Bain & Co. expects the sector to contract 1 percent in the fourth quarter and by as much as 7 percent in real terms in 2009, which would make it the worst 12 months for the market ever.
Claudia D’Arpizio, a partner at the consultancy’s fashion and luxury goods practice, said it could be a far-from-merry Christmas for the industry, despite currency appreciations against the euro providing some cheer, and that the financial crisis would likely have a major impact on consumption in 2009.
Bain expects Europe to bear the brunt of the slowdown next year and the U.S. and Japan to remain flat, while emerging markets will continue to grow substantially, but not enough to offset the deceleration elsewhere.
The consultancy’s estimates are similar to those of Deutsche Bank, which last week cut its sector earnings per share for the next two years after predicting an organic industry sales decline in 2009 of around 1 percent, from growth of 6 percent, and little rebound in 2010.
Overall in 2008, Bain expects the global luxury goods market to grow 3 percent to 175 billion euros, or $234.8 billion at current exchange, with watches, shoes and leather goods the most resilient categories.

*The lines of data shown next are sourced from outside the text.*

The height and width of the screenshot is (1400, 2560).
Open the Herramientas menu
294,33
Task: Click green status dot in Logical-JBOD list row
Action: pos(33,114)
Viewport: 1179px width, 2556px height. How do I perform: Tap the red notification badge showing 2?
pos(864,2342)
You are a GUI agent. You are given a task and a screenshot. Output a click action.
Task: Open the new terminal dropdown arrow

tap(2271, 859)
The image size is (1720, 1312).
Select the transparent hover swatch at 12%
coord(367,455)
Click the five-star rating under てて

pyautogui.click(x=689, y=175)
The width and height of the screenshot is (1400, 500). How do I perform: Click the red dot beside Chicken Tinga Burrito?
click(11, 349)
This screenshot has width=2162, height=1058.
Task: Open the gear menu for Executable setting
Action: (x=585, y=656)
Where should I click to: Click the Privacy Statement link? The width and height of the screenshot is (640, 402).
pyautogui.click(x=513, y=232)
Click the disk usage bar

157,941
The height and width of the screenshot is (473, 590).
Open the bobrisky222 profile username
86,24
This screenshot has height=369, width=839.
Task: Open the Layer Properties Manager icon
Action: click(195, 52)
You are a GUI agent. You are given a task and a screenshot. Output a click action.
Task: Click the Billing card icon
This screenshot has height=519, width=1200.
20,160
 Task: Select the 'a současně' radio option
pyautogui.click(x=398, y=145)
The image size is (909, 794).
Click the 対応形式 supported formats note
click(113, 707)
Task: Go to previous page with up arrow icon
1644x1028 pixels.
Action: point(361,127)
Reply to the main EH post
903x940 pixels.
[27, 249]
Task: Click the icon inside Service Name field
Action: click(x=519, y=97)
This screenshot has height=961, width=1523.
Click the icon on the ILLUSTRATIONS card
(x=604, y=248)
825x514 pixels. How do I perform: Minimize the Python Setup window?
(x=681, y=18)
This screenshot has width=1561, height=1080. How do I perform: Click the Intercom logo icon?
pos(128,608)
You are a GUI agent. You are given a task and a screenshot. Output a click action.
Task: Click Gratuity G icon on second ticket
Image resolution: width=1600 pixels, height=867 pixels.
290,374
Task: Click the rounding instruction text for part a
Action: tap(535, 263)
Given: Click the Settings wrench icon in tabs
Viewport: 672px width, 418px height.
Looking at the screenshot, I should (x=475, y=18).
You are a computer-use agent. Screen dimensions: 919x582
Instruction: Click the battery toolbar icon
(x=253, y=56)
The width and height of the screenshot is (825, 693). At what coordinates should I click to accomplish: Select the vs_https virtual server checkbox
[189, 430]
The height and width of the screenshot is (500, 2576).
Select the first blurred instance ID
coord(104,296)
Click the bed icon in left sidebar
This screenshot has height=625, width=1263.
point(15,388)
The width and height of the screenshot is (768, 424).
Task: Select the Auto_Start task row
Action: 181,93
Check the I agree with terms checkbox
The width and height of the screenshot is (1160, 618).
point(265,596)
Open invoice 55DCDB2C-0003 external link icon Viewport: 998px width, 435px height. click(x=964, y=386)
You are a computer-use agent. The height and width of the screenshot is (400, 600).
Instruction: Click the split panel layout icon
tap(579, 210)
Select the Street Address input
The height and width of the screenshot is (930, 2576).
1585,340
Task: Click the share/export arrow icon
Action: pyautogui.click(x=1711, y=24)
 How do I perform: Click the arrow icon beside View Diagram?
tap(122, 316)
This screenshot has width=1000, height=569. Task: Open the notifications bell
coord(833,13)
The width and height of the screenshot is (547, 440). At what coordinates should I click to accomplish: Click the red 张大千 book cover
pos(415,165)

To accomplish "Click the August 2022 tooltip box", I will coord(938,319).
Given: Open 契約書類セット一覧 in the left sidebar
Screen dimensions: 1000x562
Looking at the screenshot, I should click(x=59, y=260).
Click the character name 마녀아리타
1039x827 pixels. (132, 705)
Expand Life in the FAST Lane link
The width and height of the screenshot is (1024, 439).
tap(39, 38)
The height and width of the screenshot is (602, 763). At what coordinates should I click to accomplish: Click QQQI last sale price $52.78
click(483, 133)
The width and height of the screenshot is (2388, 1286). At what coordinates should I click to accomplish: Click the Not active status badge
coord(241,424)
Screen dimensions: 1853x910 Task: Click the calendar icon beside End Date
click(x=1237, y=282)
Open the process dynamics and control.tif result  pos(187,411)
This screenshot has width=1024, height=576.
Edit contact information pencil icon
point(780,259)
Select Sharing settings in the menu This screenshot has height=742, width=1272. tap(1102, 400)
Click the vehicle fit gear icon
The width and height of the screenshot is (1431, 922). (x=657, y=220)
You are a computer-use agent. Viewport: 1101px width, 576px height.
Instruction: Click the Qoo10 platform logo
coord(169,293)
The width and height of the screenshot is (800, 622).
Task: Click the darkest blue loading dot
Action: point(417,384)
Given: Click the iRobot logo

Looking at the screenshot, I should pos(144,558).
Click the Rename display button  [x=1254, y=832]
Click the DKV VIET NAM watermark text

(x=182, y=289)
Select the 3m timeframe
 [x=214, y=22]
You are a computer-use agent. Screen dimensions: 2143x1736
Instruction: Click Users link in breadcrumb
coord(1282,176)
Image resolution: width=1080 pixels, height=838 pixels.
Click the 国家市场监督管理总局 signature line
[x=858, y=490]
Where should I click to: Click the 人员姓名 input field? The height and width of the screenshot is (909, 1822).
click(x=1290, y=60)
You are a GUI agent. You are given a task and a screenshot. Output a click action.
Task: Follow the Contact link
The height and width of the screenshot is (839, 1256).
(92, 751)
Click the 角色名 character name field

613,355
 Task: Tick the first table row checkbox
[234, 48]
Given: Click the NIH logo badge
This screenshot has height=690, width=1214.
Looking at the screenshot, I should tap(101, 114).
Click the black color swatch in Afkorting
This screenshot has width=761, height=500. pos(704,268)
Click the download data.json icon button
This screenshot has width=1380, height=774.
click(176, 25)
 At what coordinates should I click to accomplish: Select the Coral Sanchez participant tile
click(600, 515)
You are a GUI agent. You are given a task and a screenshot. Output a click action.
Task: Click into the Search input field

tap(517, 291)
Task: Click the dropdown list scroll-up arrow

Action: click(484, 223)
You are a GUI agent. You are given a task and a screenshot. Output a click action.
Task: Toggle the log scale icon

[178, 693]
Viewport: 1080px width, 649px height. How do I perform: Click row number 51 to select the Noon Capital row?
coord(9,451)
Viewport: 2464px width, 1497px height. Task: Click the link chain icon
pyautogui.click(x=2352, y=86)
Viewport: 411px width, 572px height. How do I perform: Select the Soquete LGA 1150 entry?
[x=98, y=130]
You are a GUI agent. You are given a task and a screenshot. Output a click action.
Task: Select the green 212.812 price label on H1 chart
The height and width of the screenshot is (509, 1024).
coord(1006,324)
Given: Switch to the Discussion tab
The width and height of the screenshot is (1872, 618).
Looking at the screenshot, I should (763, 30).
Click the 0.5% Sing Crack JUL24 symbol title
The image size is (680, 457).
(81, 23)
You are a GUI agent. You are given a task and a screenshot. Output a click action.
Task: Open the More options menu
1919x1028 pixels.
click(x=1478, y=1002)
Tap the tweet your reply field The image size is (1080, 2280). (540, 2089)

Altagamma, an association of Italian fashion and luxury firms including Bulgari, Salvatore Ferragamo, Tod’s and Versace, said the majority of its member companies expected positive results in 2008, with fashion brands up 5 percent and jewelers up 3 percent.
“The growth is certainly inferior to 2007, but it is solid in the majority of markets, even if Italy and the United States are creating problems this year,” said Armando Branchini, Altagamma secretary general and deputy chairman of Milan-based luxury goods consultancy Intercorporate.
D’Arpizio said the sector’s prospects were strong in the long term, particularly in terms of a constantly growing customer base, but warned 2009 could be the tipping point for some.
She added there were lessons to be learned from the last downturn in 2002.
“The companies that succeeded really in innovating the product, in being really near to the local consumers, in really understanding the needs and the changing habits really made the difference in the second wave,” D’Arpizio said.
She also warned that there was a danger in focusing solely on high growth markets, such as Asia, where luxury consumption is set to rise 15 percent this year, at the expense of Japan and the U.S., which, though suffering, contain the majority of core luxury consumers.